EXTRACT PROVIDED.
SearchProvider A configuration of a Connector, intended to allow SWIRL to query some endpoint via it's API. It includes metadata such as credentials.
Subscribe An important property of Search objects. When set to true, SWIRL periodically reruns the search, specifying a date sort to get newer data, and removing duplicates from results. Currently users are expected to poll for updates, but future releases will support a call-back when new results are available, as well as support for automatic regeneration of AI Insights.
Relevancy Ranking A scoring system that ranks the relevancy of a given search engine result to the user's query, as compared to all others. For more information: https://en.wikipedia.org/wiki/Relevance_(information_retrieval)

Please refer to the SWIRL AI Connect Overview for more information.

Running a Search

The SWIRL login page will appear:

SWIRL Login

  • Enter username admin and password password, then click Login.

If you receive a warning about the password being compromised or in a recent data breach, you can safely ignore it by clicking Ok, and then changing the super user password.

  • Enter some search terms in the search box and press the Search button. Re-ranked results will appear in just a few seconds:

SWIRL Results

Note that SWIRL Community will only retrieve a single set of results as configured in each SearchProvider. Fetching additional pages, on demand, is planned for a future release.

The Galaxy UI highlghts results with a swirl_score above a configurable minimum score with a star in the results list.

Galaxy UI with stars

Filtering Results by Source

SWIRL Results Source Facet

SWIRL returns the best results from all available sources by default. To filter results by one or more sources, check one or more of the Source boxes as shown above. Results are instantly filtered to just those sources.

Click Clear All to return to viewing all results.

DATA LINES.

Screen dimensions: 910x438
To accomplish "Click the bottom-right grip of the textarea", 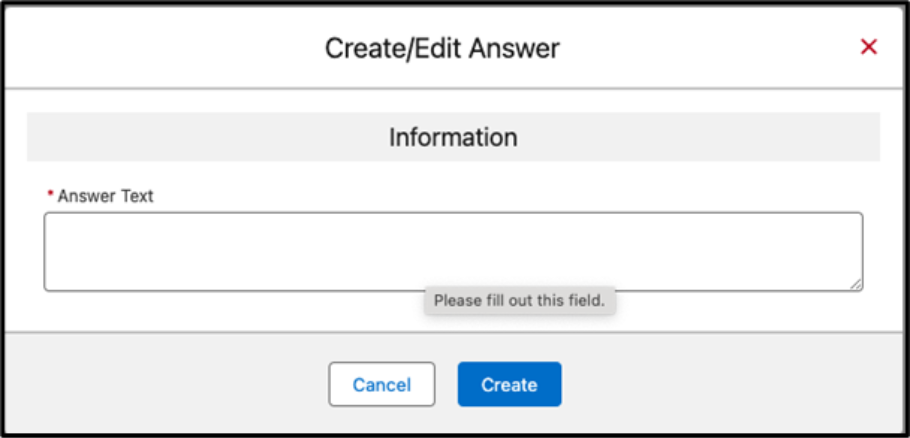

SHORT PROBLEM.
Do these statements agree with the SWIRL guide above? Answer yes or no for each, quoting the words from the guide that decide it.
1. SWIRL Community fetches additional pages of results on demand.
2. When Subscribe is set to true, SWIRL periodically reruns the search.
3. By default, SWIRL returns results from only one source.

IN RESPONSE.
1. No: "Fetching additional pages, on demand, is planned for a future release."
2. Yes: "When set to true, SWIRL periodically reruns the search"
3. No: "SWIRL returns the best results from all available sources by default."